19.12.1935 Runderlass des Reichsministers des Inneren über „fremde Rassen“: Als fremde Rassen in Europa werden Juden und Zigeuner angesehen. |
18.8.1935 „Der Judenspiegel“ als umfassende Wochenendbeilage in der „Pommerschen Zeitung“ verstärkt den Antisemitismus in der Stadt. Menschen jüdischen Glaubens wird das Betreten öffentlicher Bäder untersagt.
Aufgrund der Nürnberger Gesetze wird erstmals eine Aufstellung aller jüdischen Geschäfte und Beschäftigten erstellt, die nationalsozialistisch gesinnte Kunden meiden sollen. Im Kreis Stralsund sind 61 Namen aufgelistet.

:: ZU LÖSENDE AUFGABEN ::
1/ Zähle alle Ausdrücke auf, die im extrahierten Text in Anführungszeichen stehen.
2/ Übersetze den Satz „Menschen jüdischen Glaubens wird das Betreten öffentlicher Bäder untersagt.“ aus dem extrahierten Text ins Englische.
Die nachstehenden Zeilen stammen aus einer anderen Quelle als der extrahierte Text.

:: DATENAUSZUG ::

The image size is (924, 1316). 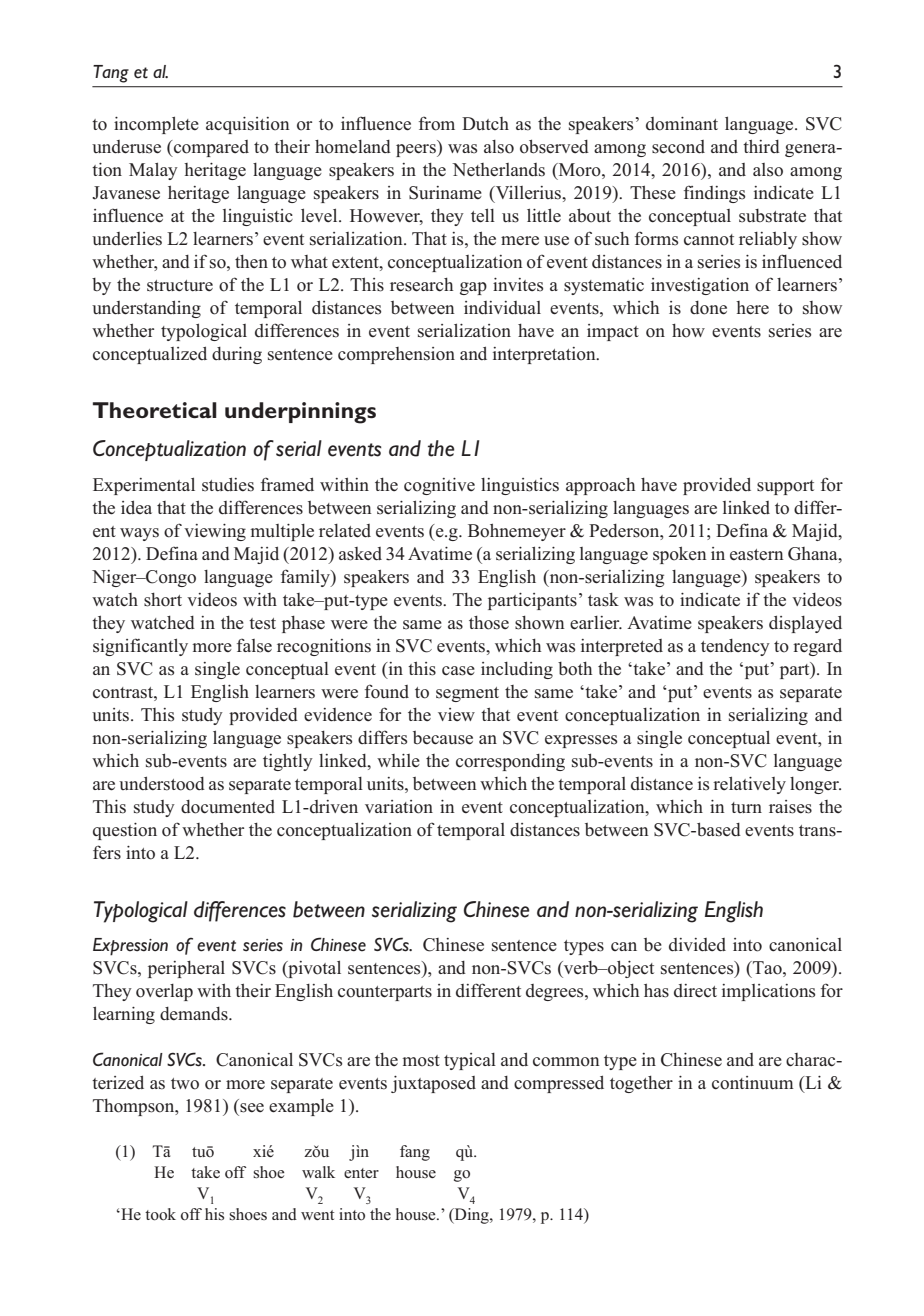 I want to click on fang, so click(x=415, y=1153).
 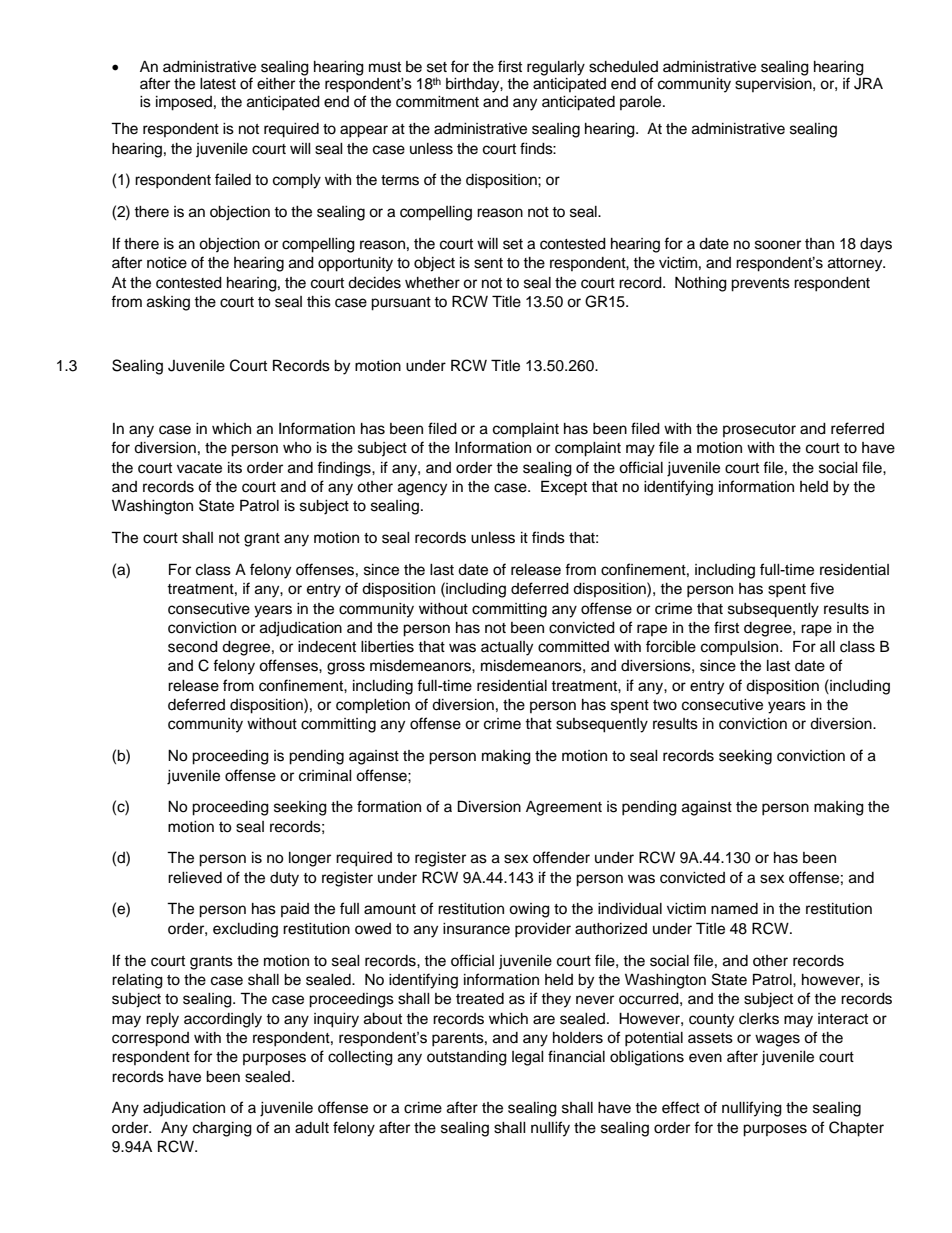 I want to click on wages, so click(x=777, y=1040).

:: SCHRIFTLICHE ANTWORTEN ::
1/ „fremde Rassen“, „Der Judenspiegel“, „Pommerschen Zeitung“

2/ People of the Jewish faith are forbidden to enter public baths.